Intel Core i9-11900K
Maximum PC|May 2021
Oh boy, here we go...
ZAK STOREY
Intel Core i9-11900K

THERE’S LOTS TO TALK ABOUT here, so we’ll keep it brief where we can. This is Intel’s latest 11th-gen Core series of desktop processors. It’s also the company’s seventh iteration on the 14nm transistor design. It debuted 14nm with Broadwell (fifth-gen, successor to Haswell and Devil’s Canyon) in 2015, and since then the company has struggled to break past that 14nm barrier, with delay after delay proving costly.
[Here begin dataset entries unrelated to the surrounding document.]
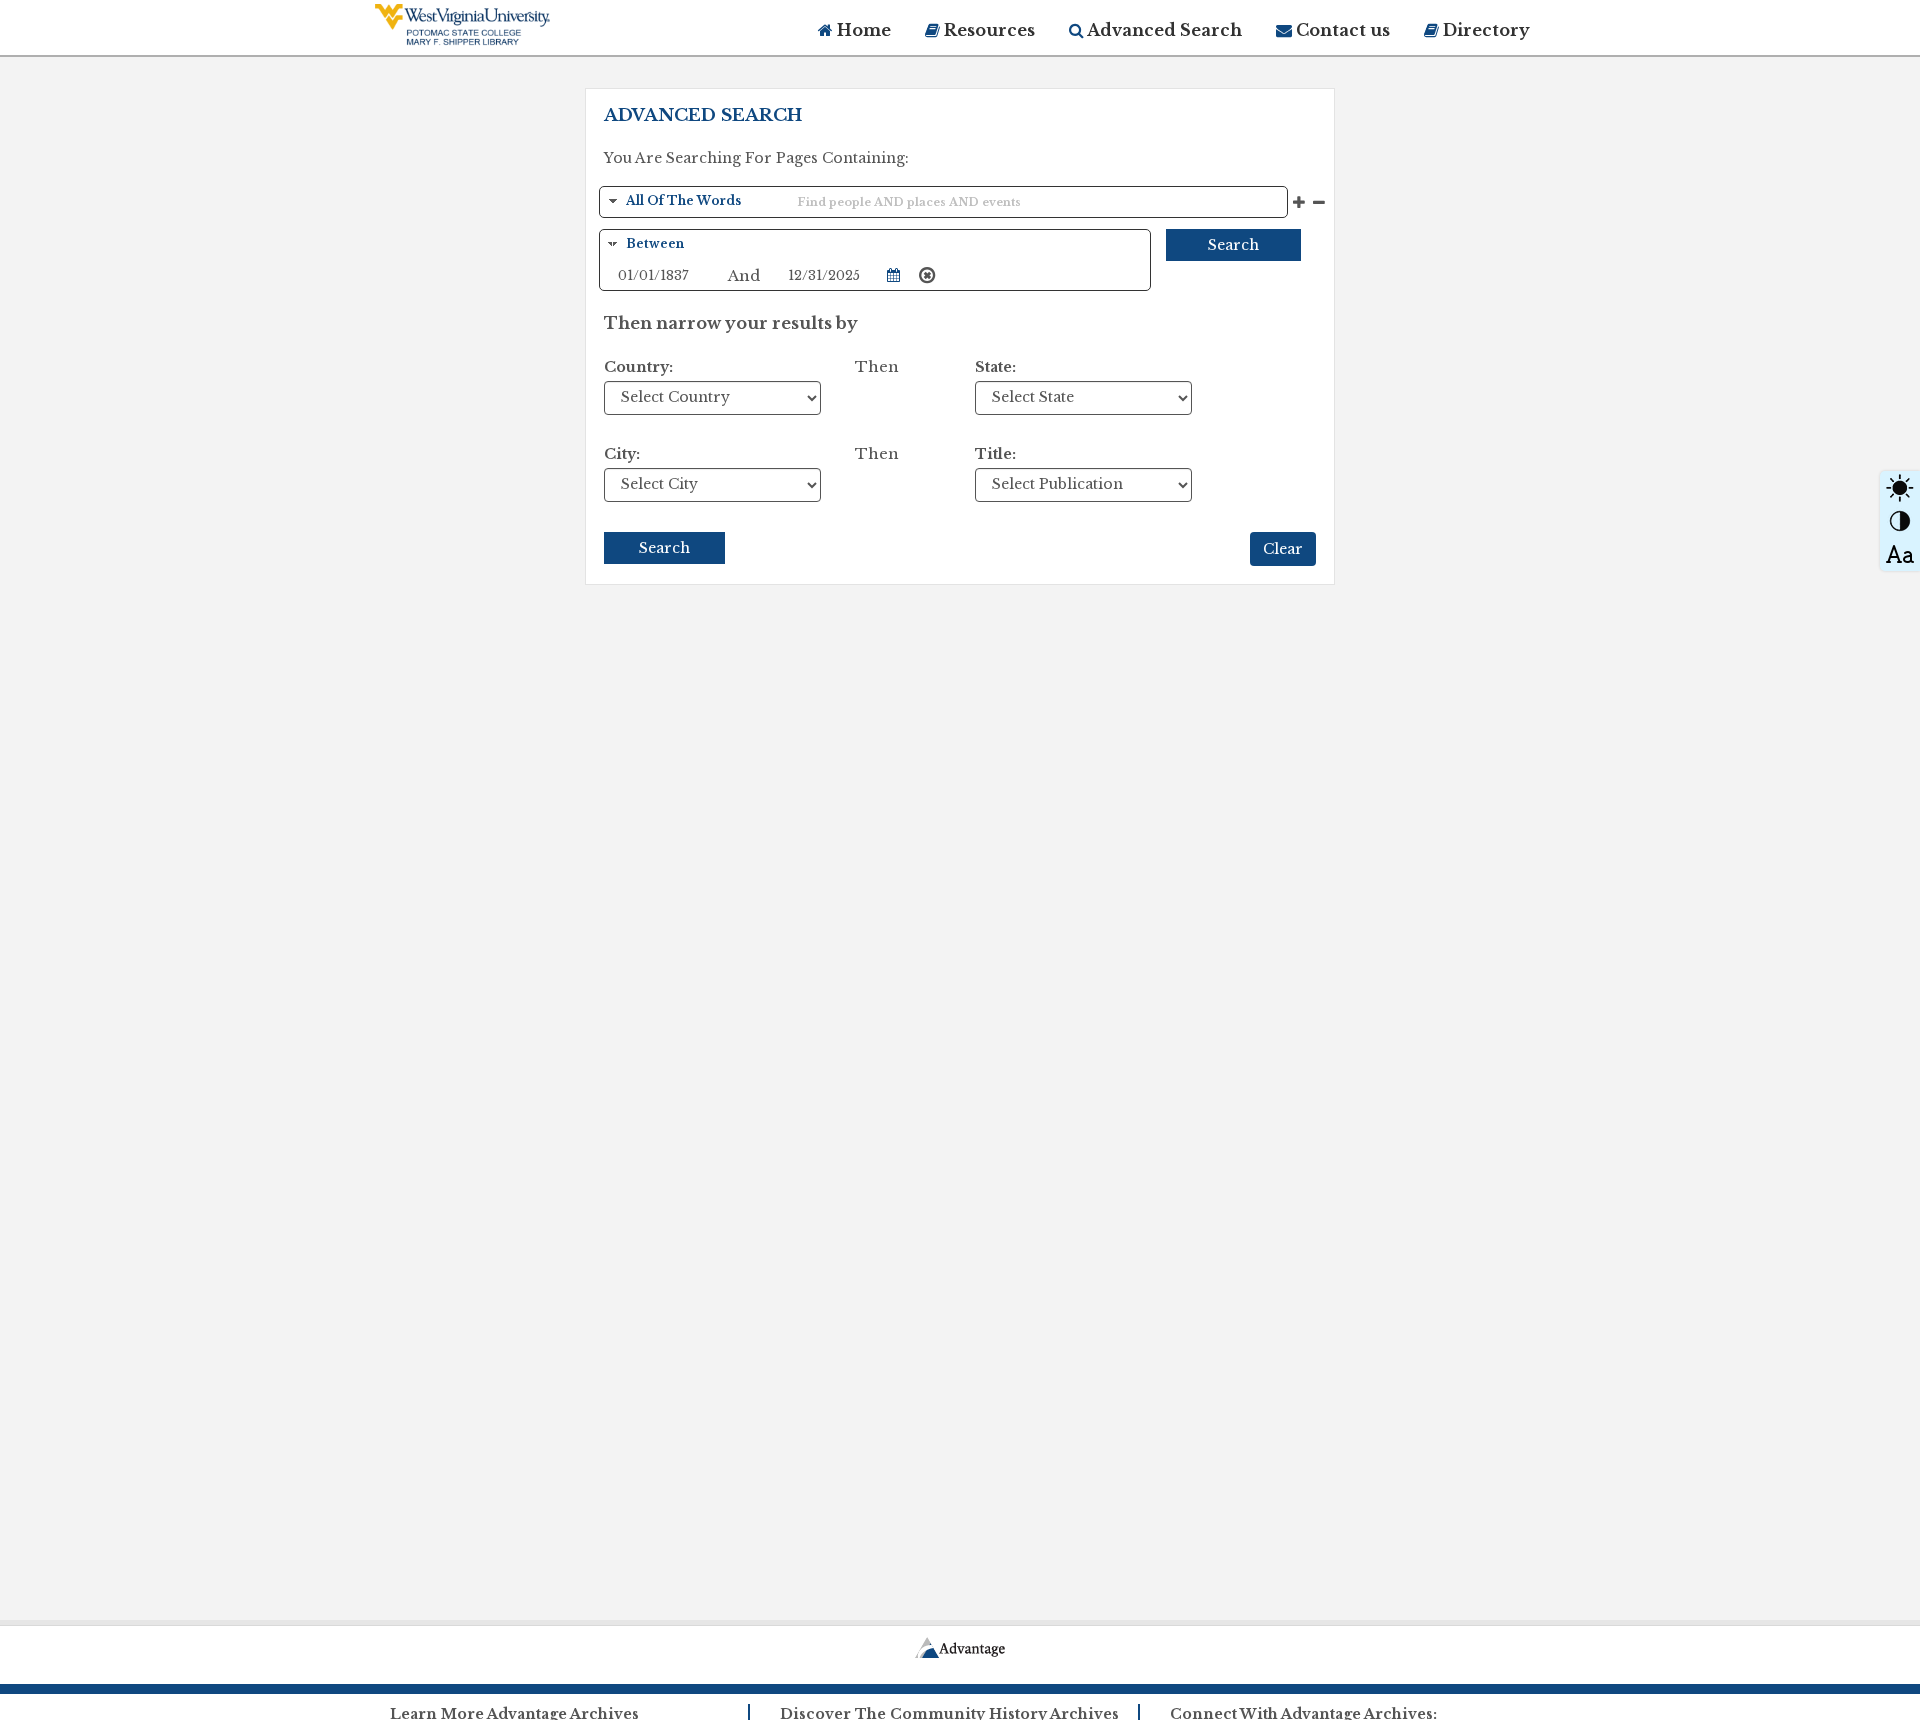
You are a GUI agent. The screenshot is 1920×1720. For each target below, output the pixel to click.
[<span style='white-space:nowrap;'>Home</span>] (500, 24)
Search (1233, 245)
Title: (995, 454)
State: (995, 367)
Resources (987, 30)
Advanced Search (1163, 30)
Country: (638, 367)
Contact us (1341, 30)
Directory (1484, 30)
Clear (1283, 549)
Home (862, 30)
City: (622, 454)
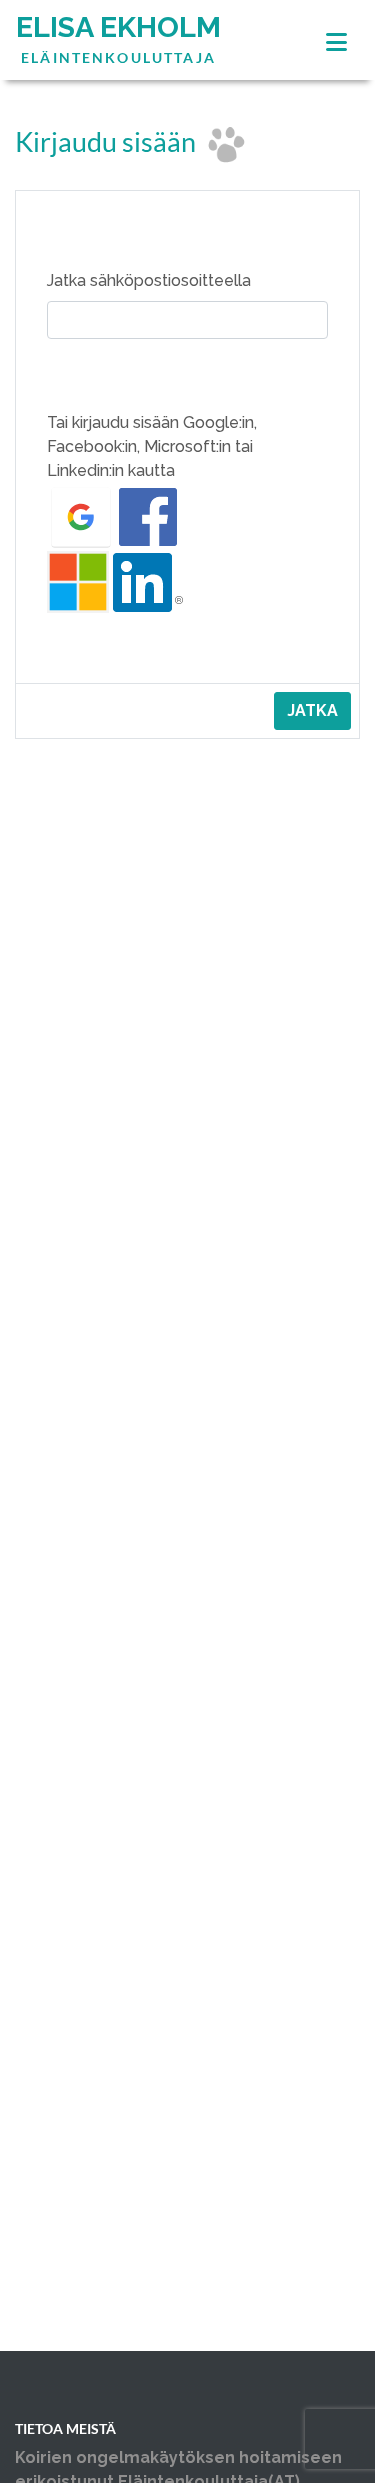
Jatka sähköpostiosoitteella (149, 280)
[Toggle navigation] (336, 42)
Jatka (312, 710)
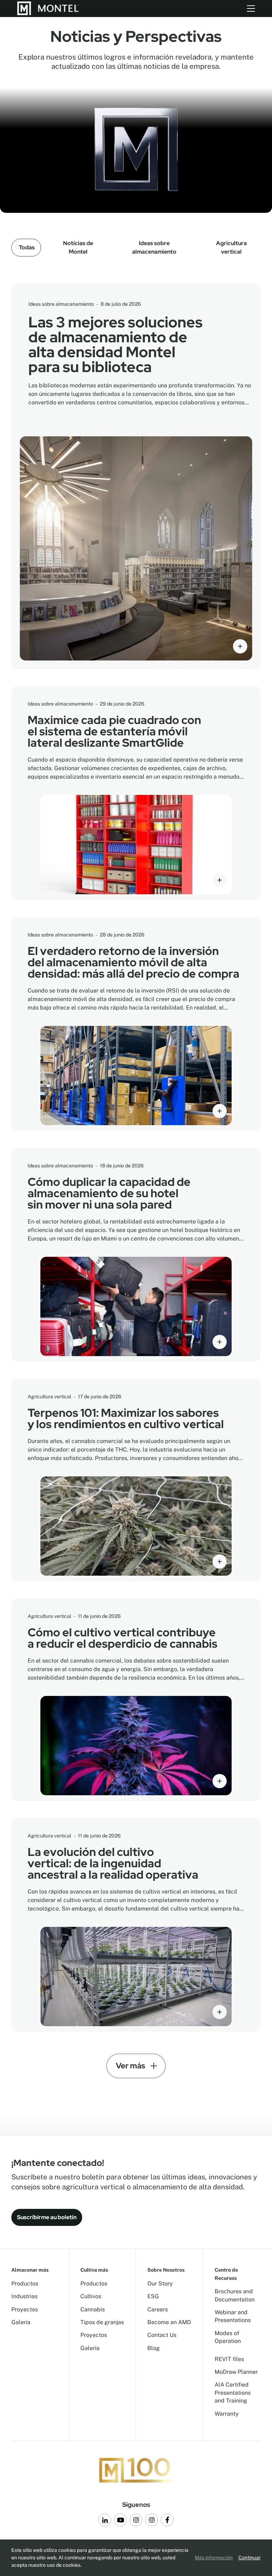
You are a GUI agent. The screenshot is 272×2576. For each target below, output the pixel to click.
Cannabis (92, 2309)
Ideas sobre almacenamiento (154, 247)
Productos (24, 2283)
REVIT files (229, 2359)
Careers (157, 2309)
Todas (27, 247)
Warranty (227, 2413)
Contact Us (161, 2335)
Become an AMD (169, 2322)
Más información (214, 2557)
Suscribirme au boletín (46, 2217)
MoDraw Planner (236, 2371)
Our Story (160, 2283)
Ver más (130, 2066)
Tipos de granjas (102, 2322)
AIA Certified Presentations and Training (233, 2392)
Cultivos (90, 2296)
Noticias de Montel (78, 247)
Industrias (24, 2296)
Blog (153, 2348)
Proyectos (24, 2309)
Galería (20, 2322)
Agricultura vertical (231, 247)
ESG (153, 2296)
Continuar (249, 2557)
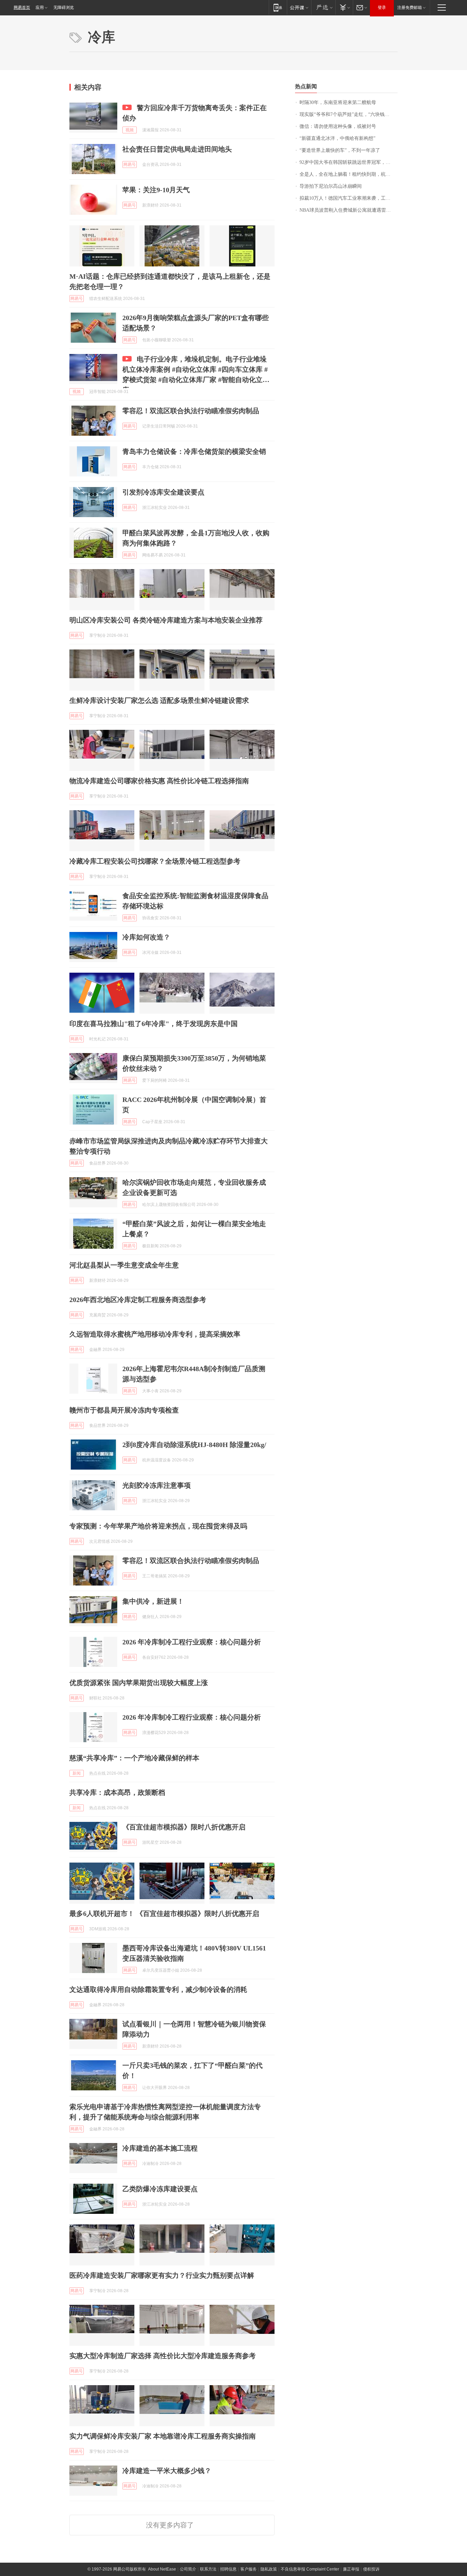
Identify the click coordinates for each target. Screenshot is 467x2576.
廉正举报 (351, 2569)
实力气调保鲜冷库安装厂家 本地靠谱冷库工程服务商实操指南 (162, 2436)
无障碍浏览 (63, 7)
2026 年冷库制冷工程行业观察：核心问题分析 (191, 1642)
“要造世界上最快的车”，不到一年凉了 (339, 150)
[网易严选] (323, 7)
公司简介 (188, 2569)
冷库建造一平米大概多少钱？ (166, 2470)
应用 (40, 7)
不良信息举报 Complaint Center (310, 2569)
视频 (129, 130)
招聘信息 (228, 2569)
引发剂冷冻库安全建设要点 (163, 492)
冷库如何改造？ (146, 937)
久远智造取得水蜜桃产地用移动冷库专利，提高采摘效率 (154, 1334)
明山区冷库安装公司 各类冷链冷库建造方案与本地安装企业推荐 (166, 620)
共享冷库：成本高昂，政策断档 (117, 1792)
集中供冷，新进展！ (153, 1601)
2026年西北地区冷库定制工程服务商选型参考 (137, 1299)
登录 (382, 7)
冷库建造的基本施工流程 (160, 2148)
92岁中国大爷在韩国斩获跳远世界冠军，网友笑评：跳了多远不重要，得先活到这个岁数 (348, 162)
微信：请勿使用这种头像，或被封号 (337, 126)
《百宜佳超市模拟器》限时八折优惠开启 (183, 1827)
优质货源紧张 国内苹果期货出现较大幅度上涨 (138, 1682)
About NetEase (162, 2569)
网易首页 (22, 7)
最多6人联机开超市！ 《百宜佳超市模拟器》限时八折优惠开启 (164, 1913)
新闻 (76, 1773)
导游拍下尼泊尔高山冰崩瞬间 (330, 186)
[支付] (344, 7)
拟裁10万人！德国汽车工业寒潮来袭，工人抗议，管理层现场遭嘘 (348, 198)
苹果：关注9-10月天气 (156, 190)
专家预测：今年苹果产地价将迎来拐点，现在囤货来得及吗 (158, 1526)
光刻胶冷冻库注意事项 (156, 1485)
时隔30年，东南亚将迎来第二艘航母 (337, 102)
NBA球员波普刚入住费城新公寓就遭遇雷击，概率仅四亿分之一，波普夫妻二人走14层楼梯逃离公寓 (348, 210)
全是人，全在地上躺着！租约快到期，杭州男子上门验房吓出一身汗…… (348, 174)
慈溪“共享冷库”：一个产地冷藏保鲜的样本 (134, 1758)
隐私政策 (269, 2569)
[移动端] (278, 7)
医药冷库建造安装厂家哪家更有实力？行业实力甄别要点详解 (161, 2275)
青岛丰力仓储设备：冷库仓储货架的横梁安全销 (194, 451)
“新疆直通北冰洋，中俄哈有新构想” (337, 138)
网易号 (129, 164)
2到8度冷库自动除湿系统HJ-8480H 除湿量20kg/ (194, 1444)
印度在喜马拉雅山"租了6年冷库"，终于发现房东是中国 (153, 1023)
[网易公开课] (299, 7)
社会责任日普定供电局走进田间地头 (177, 149)
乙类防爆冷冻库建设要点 (160, 2189)
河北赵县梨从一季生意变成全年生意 (124, 1265)
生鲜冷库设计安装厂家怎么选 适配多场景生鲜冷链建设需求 (159, 700)
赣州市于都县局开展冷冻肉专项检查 (124, 1410)
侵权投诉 (371, 2569)
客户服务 (248, 2569)
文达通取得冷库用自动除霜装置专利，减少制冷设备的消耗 (158, 1989)
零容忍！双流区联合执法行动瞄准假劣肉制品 (190, 411)
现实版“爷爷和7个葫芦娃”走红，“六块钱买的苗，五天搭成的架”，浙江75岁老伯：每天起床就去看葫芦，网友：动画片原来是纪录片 (348, 114)
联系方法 (208, 2569)
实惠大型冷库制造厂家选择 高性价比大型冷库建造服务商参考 (162, 2356)
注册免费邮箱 (409, 7)
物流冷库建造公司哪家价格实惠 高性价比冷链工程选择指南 (159, 781)
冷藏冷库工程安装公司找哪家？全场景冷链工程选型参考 (154, 861)
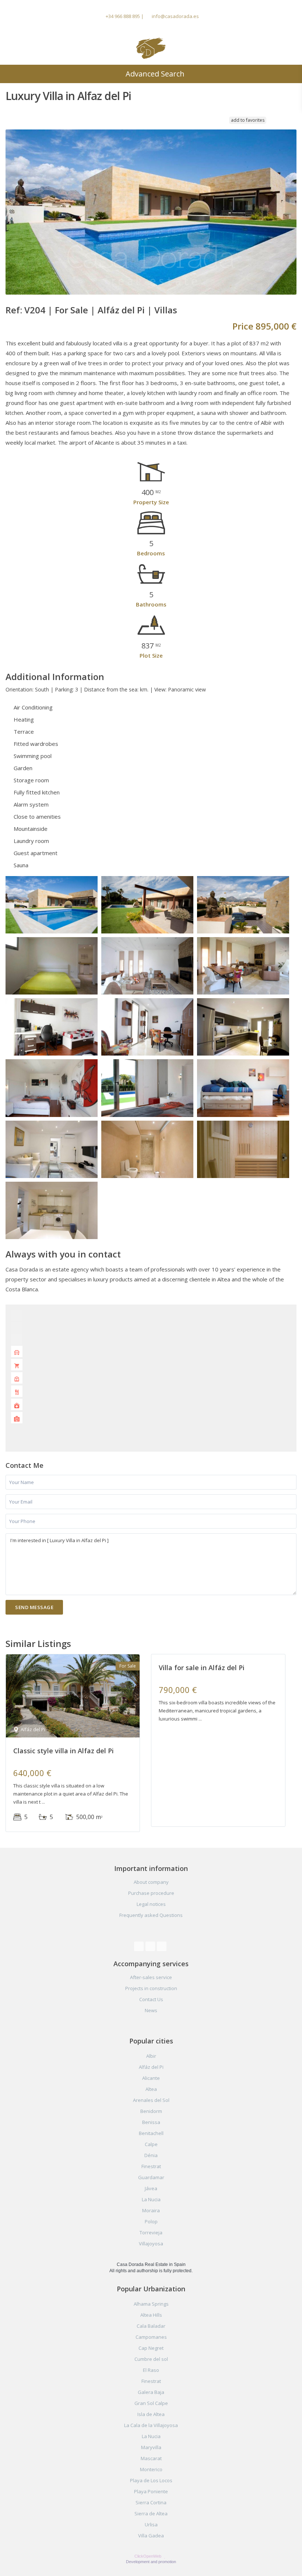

There have been several attempts, and Intel did see some success with low-powered laptop and ultrabook chips in 2019, thanks to the 10nm+ Ice Lake CPUs, but desktop parts never arrived.

As AMD has continued to push the limits of its architectural design and manufacturing processes, Intel’s had to pivot to keep up, increasing core counts, voltages, IPCs, and frequencies in the process, and working its way around the engineering and design problems induced by those unorthodox methods of improving performance.

With its 5000-series CPUs, however, AMD presented something that even Intel couldn’t match, with dominance in both single-core IPC and multicore capacity, and continued support for PCIe 4.0. Intel’s 10th-gen series, when it launched, was a hard pill to swallow for most people wanting to upgrade, as it only represented increased core counts, with slightly higher clock speeds and IPC, more heat, and, of course, a new socket.